Backend (node.js): npm run start:dev

Then we could change the source code


  <meta charset="utf-8">
  <meta name='viewport' content='width=device-width, initial-scale=1, user-scalable=no' />
  <title>GitPay - Freelancing with git</title>
  <script src=""></script>
  <link rel="stylesheet" href=",400,500">
  <link rel="stylesheet" href="app.css">

With a line: <link rel="shortcut icon" type="image/png" href="favicon.png">

And the final version:

  <meta charset="utf-8">
  <meta name='viewport' content='width=device-width, initial-scale=1, user-scalable=no' />
  <title>GitPay - Freelancing with git</title>
  <script src=""></script>
  <link rel="shortcut icon" type="image/png" href="favicon.png">
  <link rel="stylesheet" href=",400,500">
  <link rel="stylesheet" href="app.css">

Then you can check in the local version from your browser, that the icon was updated.

If you want to learn, you can send your first Pull Request with these changes.

Sending your Pull Request

Now that you have the changes, you should commit and push to your forked repo.

Don’t forget to run the tests npm run test e npm run lint that we do automated tests to check if the projects is good to go for a review.
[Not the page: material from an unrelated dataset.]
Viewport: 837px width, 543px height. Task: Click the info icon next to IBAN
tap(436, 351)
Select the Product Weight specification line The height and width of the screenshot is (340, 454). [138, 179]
If these tests fails, we will ask you to fix and when you send a pull request, our continuous integration system will verify your changes before move on.

So for this issue, the pull request can be send in

When you send the pull request, we can review and ask for changes, and you can do the fixings and the pull request can be updated, and it is approved when the solution is good to go.

When approved, your code is merged, approved and you will receive a bounty for your contribution.